*** Opening of Exercise materials ***
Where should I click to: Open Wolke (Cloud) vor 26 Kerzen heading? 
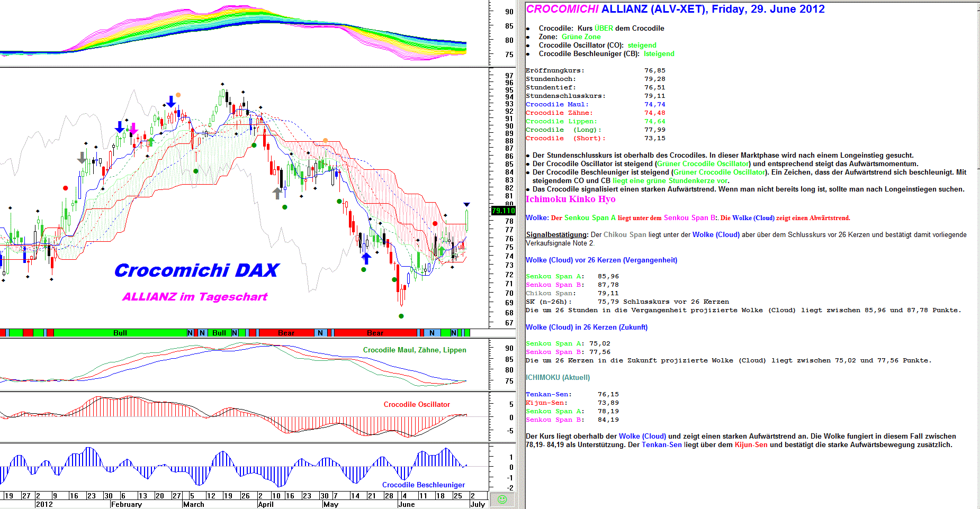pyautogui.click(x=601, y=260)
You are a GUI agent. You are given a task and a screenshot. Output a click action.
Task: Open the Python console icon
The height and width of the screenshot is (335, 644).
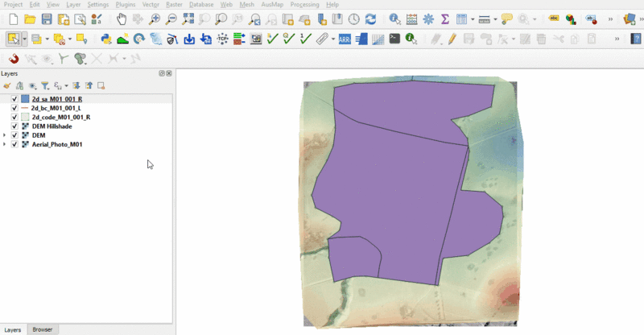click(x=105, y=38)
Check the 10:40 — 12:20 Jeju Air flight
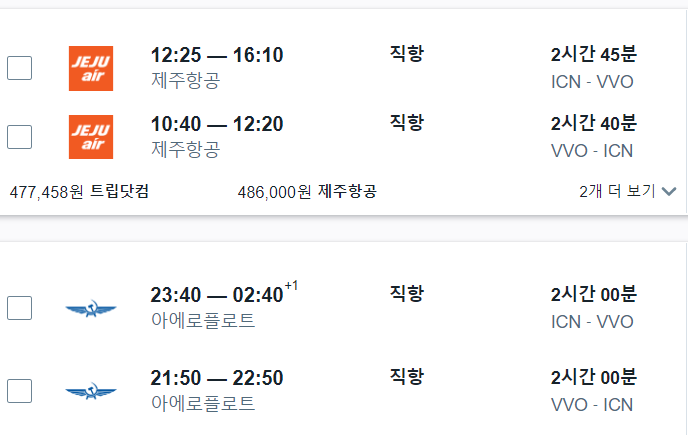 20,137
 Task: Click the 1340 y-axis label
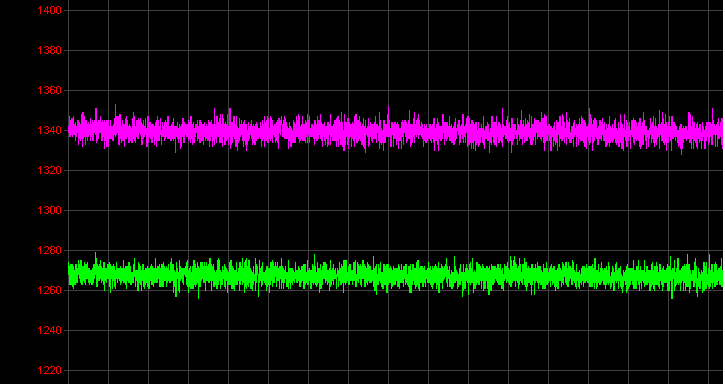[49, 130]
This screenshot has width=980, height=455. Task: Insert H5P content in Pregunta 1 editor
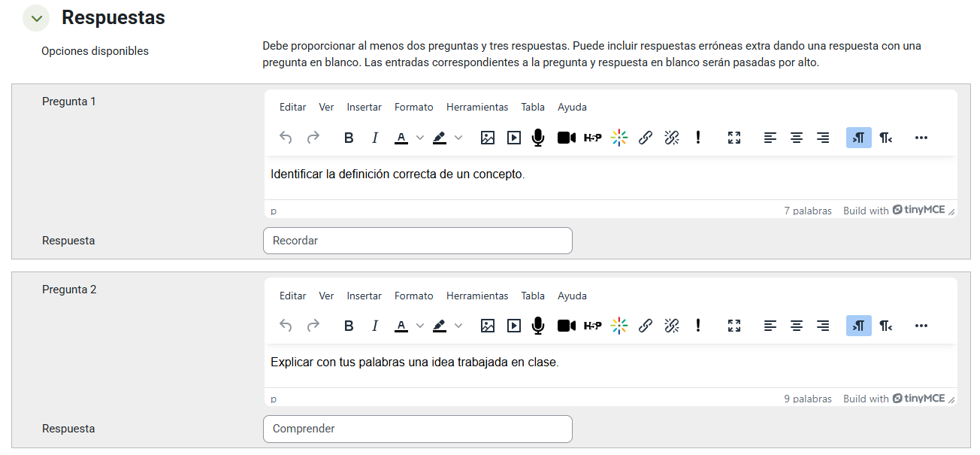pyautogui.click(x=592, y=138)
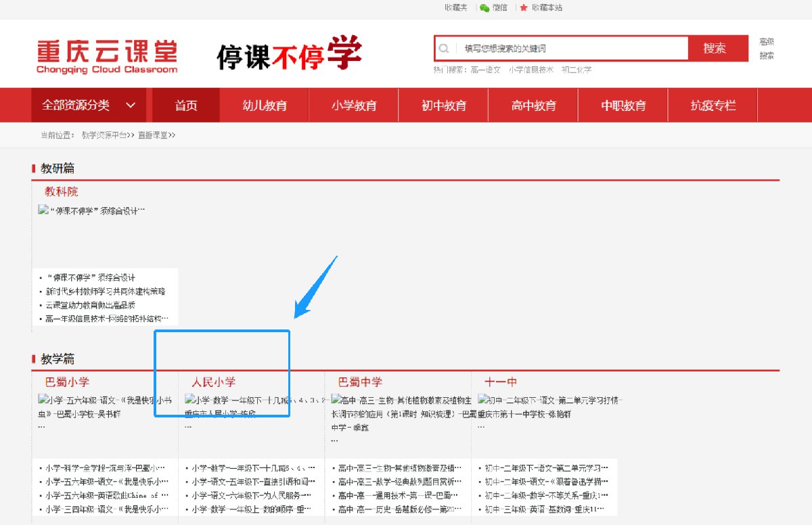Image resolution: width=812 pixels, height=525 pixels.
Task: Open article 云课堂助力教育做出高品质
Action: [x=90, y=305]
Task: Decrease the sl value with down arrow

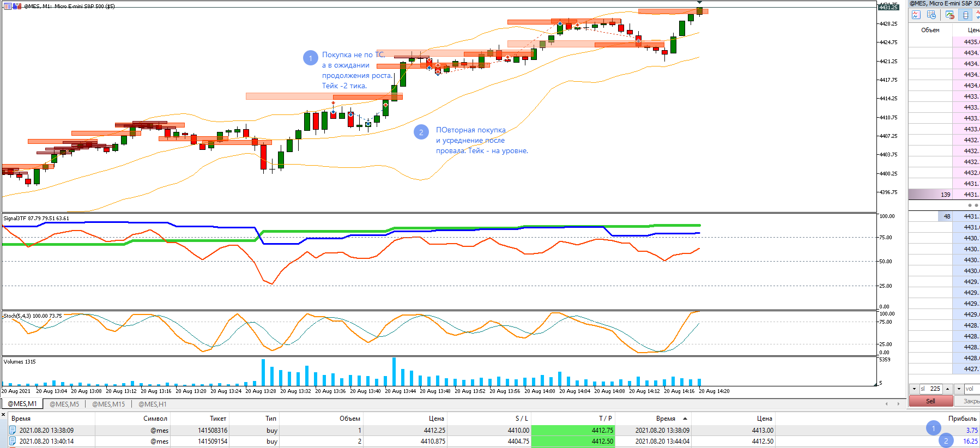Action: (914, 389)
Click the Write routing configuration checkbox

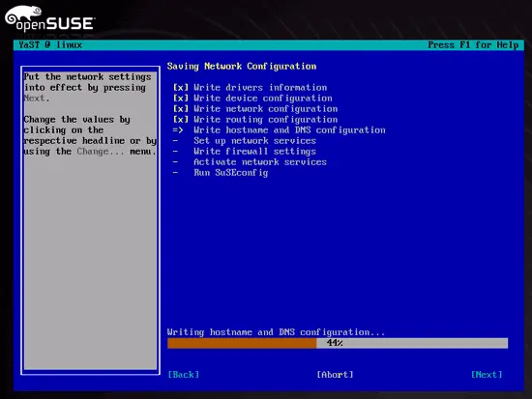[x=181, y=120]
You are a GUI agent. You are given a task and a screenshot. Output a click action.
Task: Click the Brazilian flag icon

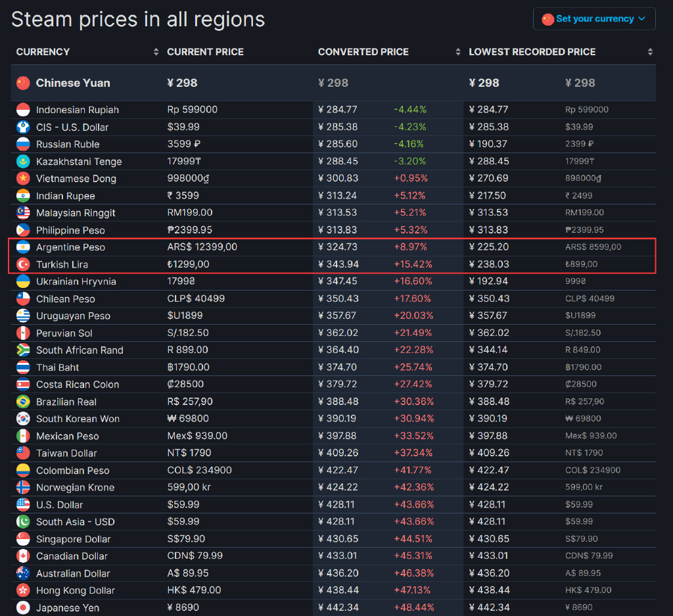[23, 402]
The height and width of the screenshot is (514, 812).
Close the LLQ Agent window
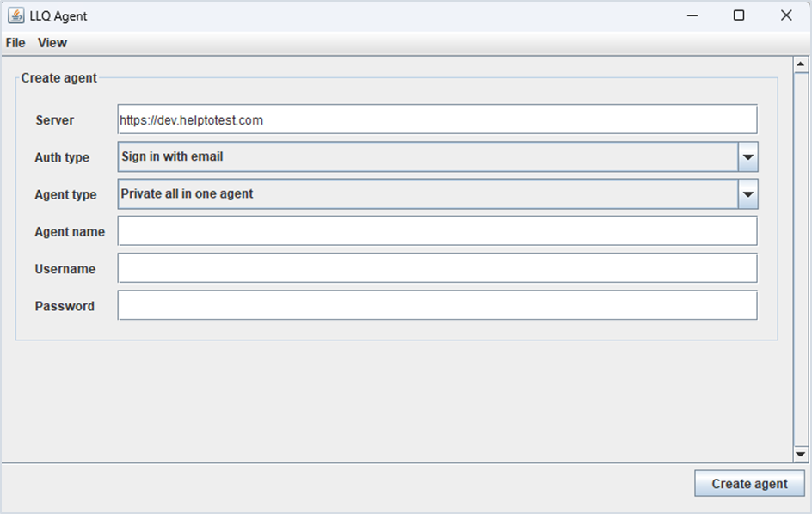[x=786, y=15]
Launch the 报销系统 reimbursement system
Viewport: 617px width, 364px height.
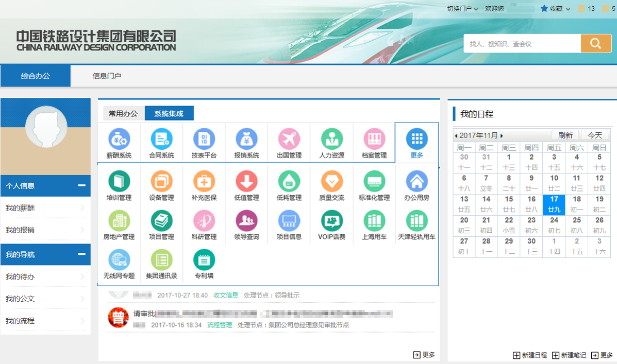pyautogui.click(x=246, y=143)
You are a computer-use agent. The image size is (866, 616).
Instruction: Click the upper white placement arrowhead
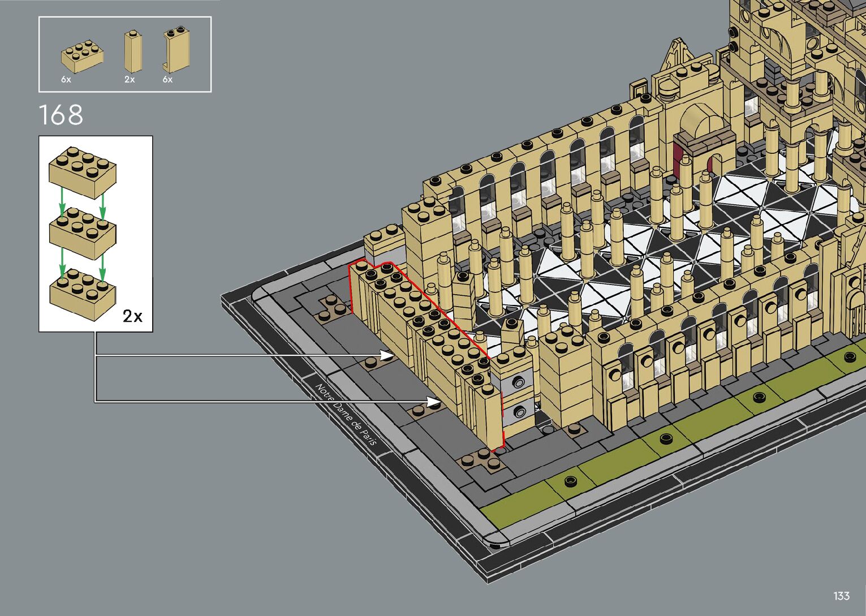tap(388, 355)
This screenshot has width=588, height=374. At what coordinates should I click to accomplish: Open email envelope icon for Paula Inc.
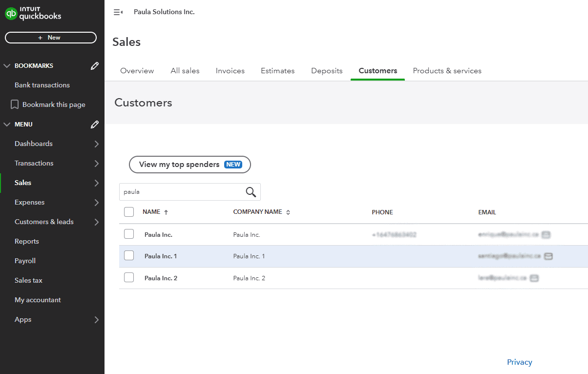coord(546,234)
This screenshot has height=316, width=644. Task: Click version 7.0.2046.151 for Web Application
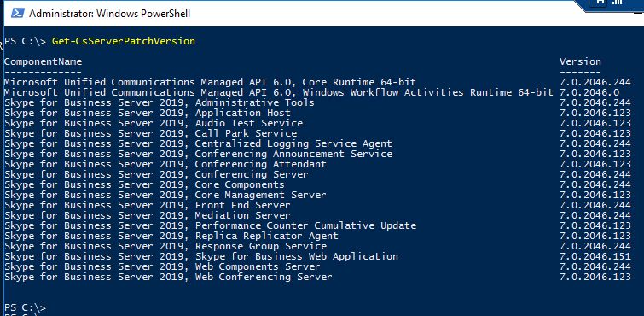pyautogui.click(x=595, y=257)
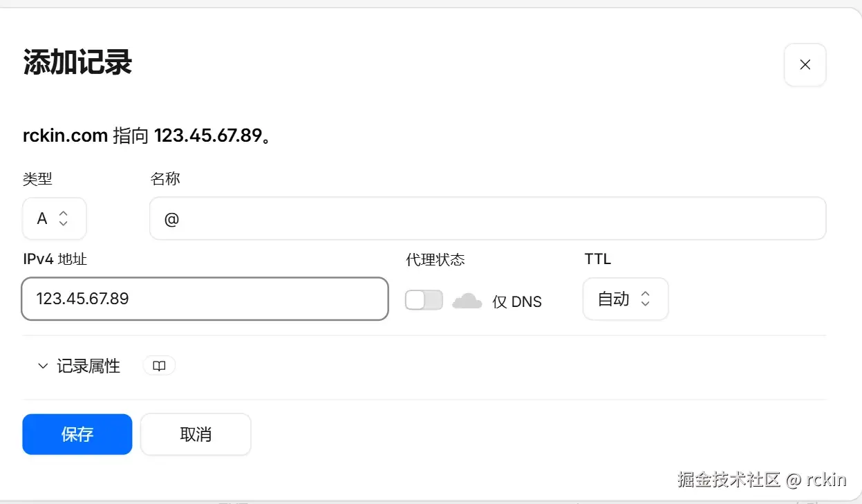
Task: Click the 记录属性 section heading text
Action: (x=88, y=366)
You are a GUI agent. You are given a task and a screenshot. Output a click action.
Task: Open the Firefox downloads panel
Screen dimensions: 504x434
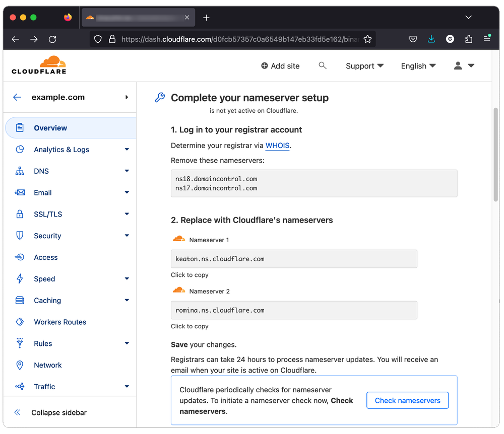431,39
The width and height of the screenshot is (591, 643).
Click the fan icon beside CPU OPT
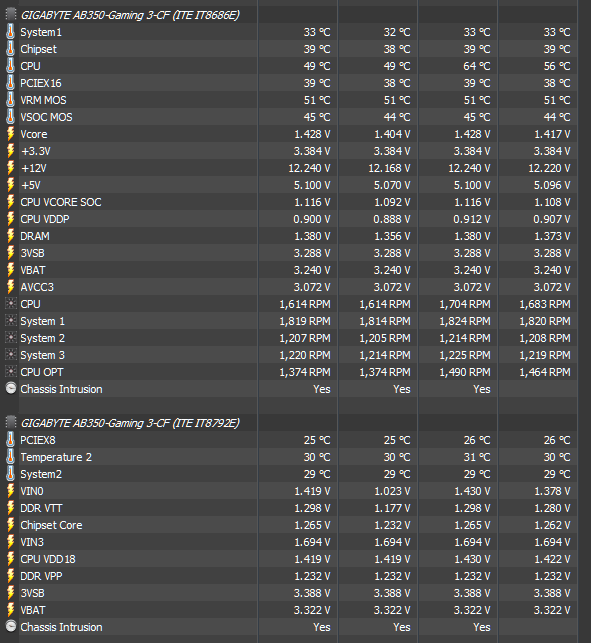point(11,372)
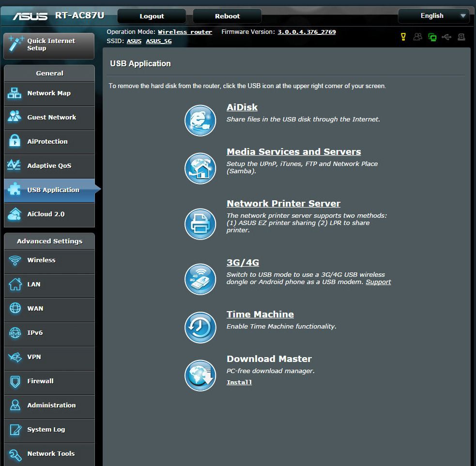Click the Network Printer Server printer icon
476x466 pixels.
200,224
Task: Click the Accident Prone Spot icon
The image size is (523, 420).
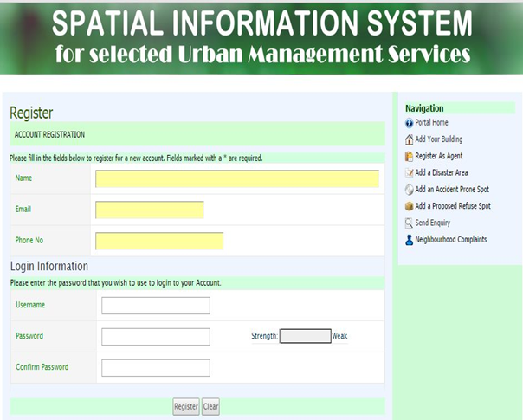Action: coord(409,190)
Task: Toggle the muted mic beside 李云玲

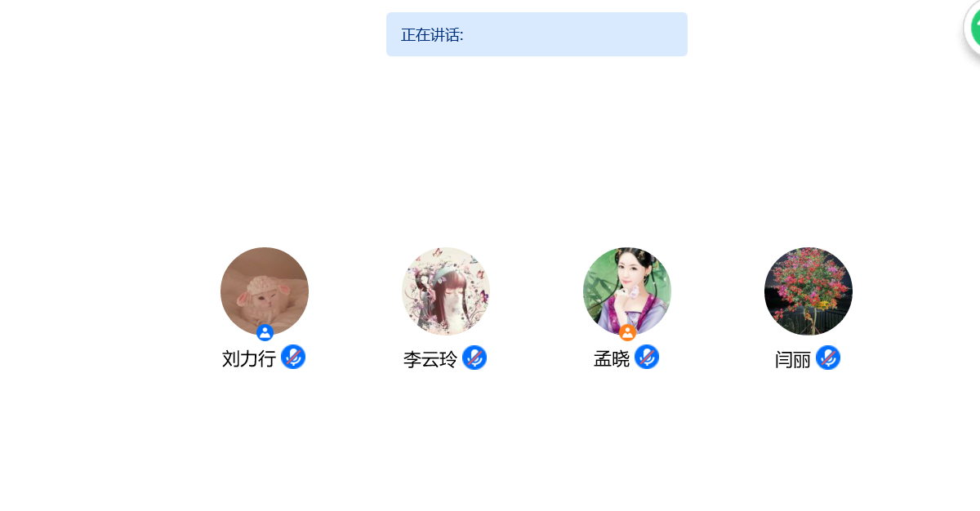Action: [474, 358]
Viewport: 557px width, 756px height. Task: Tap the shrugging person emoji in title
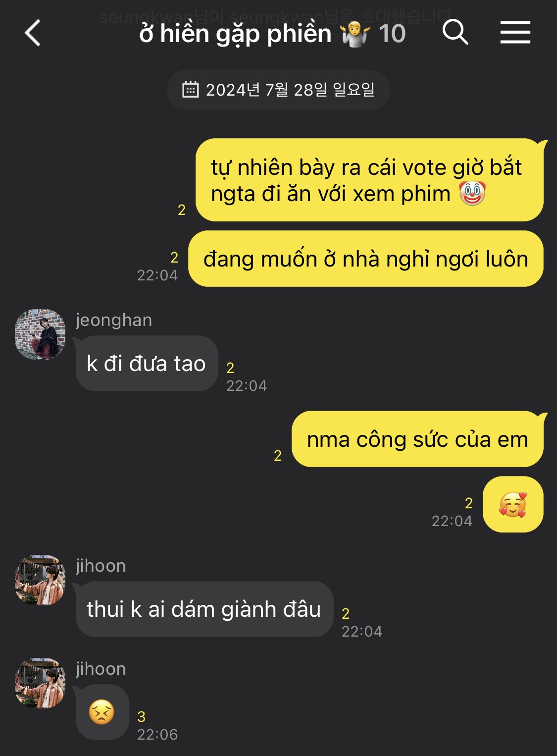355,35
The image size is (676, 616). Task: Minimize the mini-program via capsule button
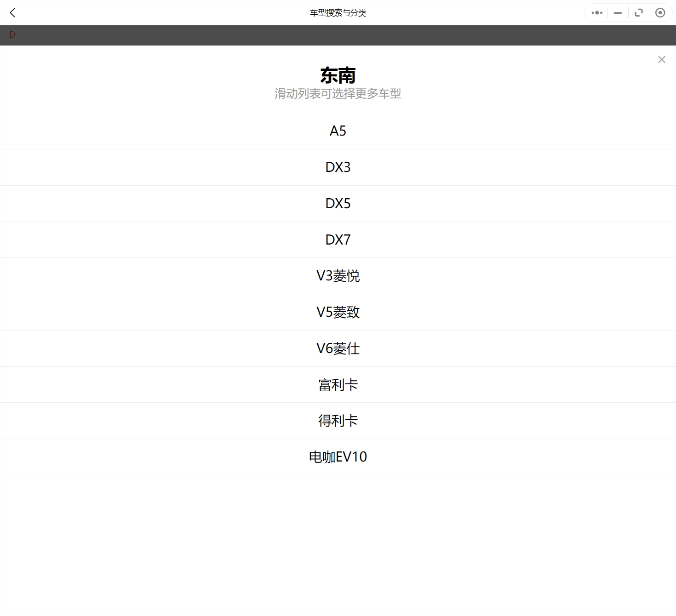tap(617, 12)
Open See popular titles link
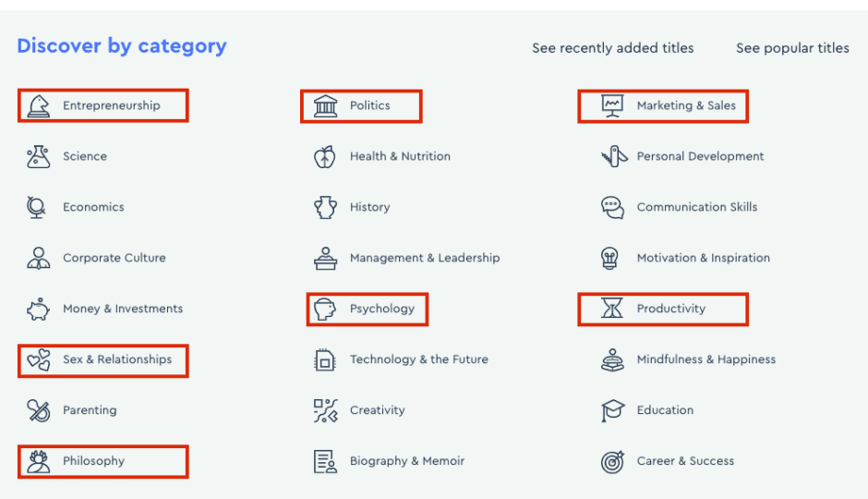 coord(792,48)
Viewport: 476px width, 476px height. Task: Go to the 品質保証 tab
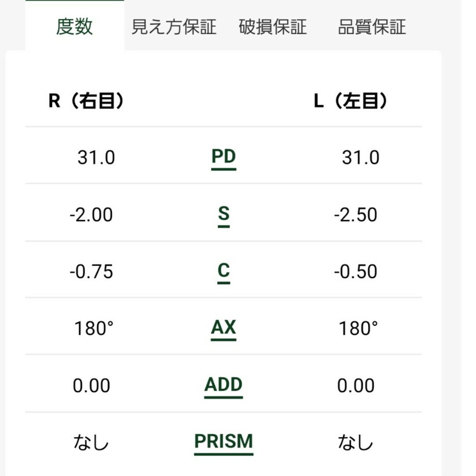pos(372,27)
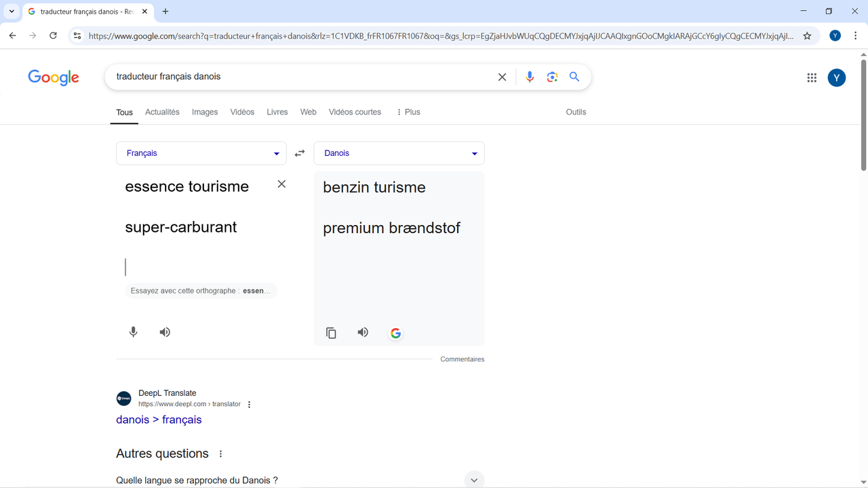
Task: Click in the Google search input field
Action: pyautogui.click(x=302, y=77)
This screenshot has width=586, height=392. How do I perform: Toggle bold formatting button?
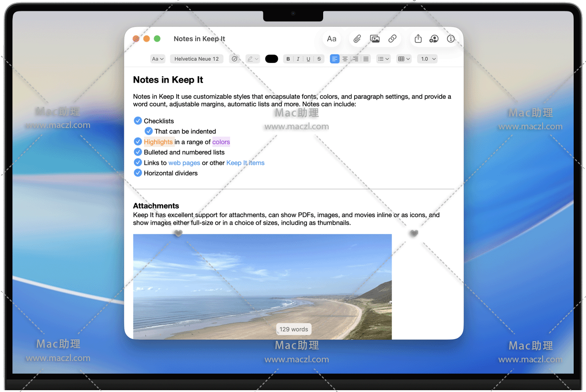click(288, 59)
*** Close of Exercise materials ***
Exercise:
Could you return all of the entries above exactly, without any images?

Response:
Where should I click to: Open Wolke (Cloud) vor 26 Kerzen heading? 
pyautogui.click(x=601, y=260)
You are a GUI agent. You are given a task and a screenshot. Output a click action.
Task: Open the Python console icon
The height and width of the screenshot is (335, 644).
click(x=105, y=38)
Check the 10:40 — 12:20 Jeju Air flight
 20,137
 Task: Click the 1340 y-axis label
[49, 130]
This screenshot has width=980, height=455. Task: Insert H5P content in Pregunta 1 editor
pyautogui.click(x=592, y=138)
Image resolution: width=812 pixels, height=525 pixels.
Task: Open article 云课堂助力教育做出高品质
Action: [x=90, y=305]
Task: Decrease the sl value with down arrow

Action: (914, 389)
Click the Write routing configuration checkbox

[x=181, y=120]
You are a GUI agent. You are given a task and a screenshot. Output a click action.
Task: Click the Brazilian flag icon

[23, 402]
The height and width of the screenshot is (514, 812).
Close the LLQ Agent window
[x=786, y=15]
Launch the 报销系统 reimbursement system
Viewport: 617px width, 364px height.
pyautogui.click(x=246, y=143)
You are a computer-use agent. The image size is (866, 616).
Instruction: Click the upper white placement arrowhead
tap(388, 355)
This screenshot has width=588, height=374. At what coordinates should I click to accomplish: Open email envelope icon for Paula Inc.
coord(546,234)
This screenshot has height=316, width=644. Task: Click version 7.0.2046.151 for Web Application
pyautogui.click(x=595, y=257)
Task: Click the 记录属性 section heading text
Action: (x=88, y=366)
You are a GUI agent. You are given a task and a screenshot. Output a click action.
Task: Open the Firefox downloads panel
Screen dimensions: 504x434
431,39
The width and height of the screenshot is (591, 643).
Click the fan icon beside CPU OPT
point(11,372)
Click the Network Printer Server printer icon
476x466 pixels.
200,224
Task: Click the Accident Prone Spot icon
The image size is (523, 420).
Action: coord(409,190)
Task: Toggle the muted mic beside 李云玲

Action: [474, 358]
Viewport: 557px width, 756px height. Task: Tap the shrugging person emoji in title
355,35
The image size is (676, 616). Task: Minimize the mini-program via capsule button
tap(617, 12)
Open See popular titles link
 coord(792,48)
Viewport: 476px width, 476px height. Task: Go to the 品質保証 tab
pos(372,27)
Task: Click in the Google search input field
Action: pyautogui.click(x=302, y=77)
This screenshot has width=586, height=392. How do I perform: Toggle bold formatting button?
click(288, 59)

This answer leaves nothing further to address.